▶ [Exercise goal]: Where in the records does the word "Task" occur? Copy each line in which it does.

▶ [Recorded data]:
Start of Block

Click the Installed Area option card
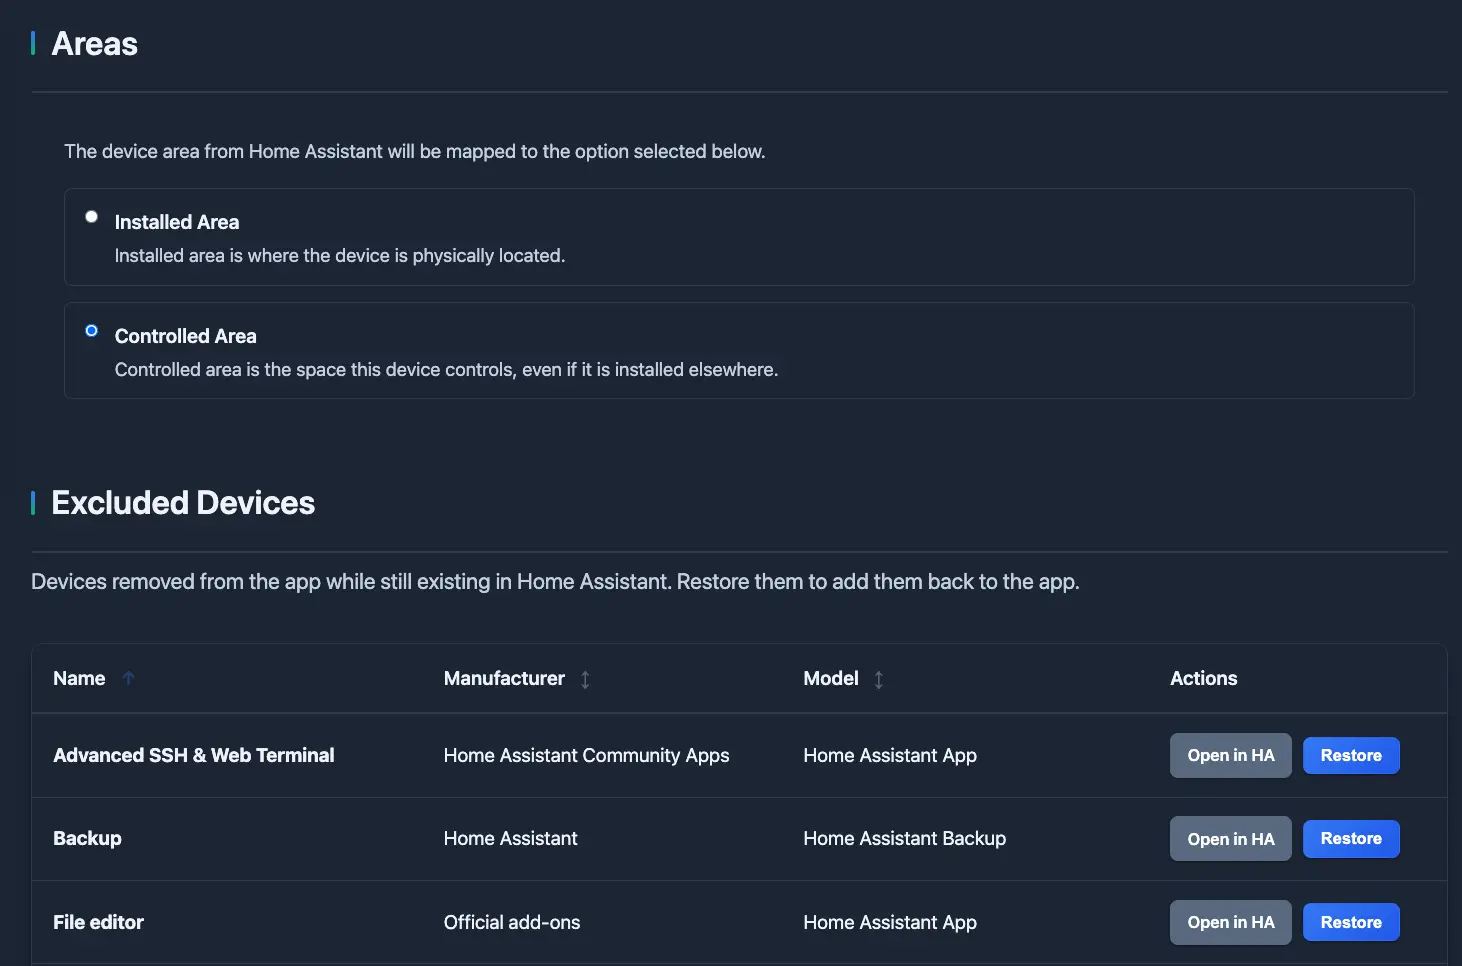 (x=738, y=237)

End of Block
Start of Block

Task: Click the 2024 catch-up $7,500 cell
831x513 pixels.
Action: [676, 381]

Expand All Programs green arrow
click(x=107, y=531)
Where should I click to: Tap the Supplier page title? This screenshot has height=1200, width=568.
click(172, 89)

End of Block
Start of Block

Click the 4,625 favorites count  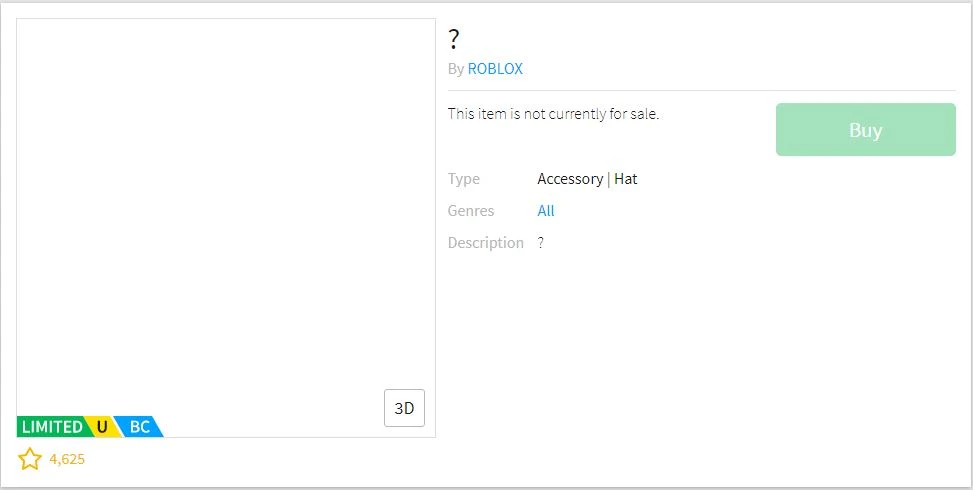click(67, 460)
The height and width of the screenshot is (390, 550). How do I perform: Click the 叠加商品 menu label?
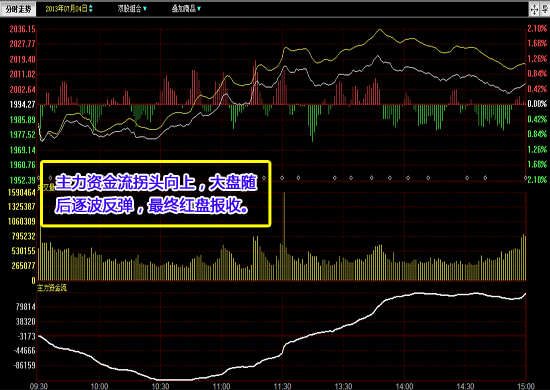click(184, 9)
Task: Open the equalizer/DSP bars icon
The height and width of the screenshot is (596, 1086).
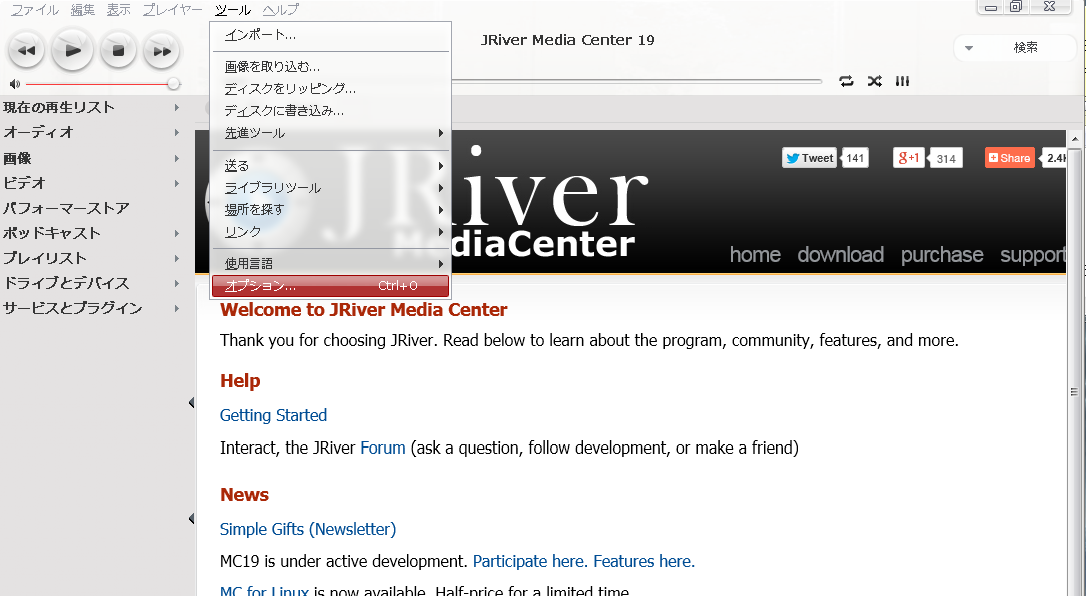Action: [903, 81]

End of Block

▶ [Solution for this exercise]:
Task: Click the 2024 catch-up $7,500 cell
Task: Open the equalizer/DSP bars icon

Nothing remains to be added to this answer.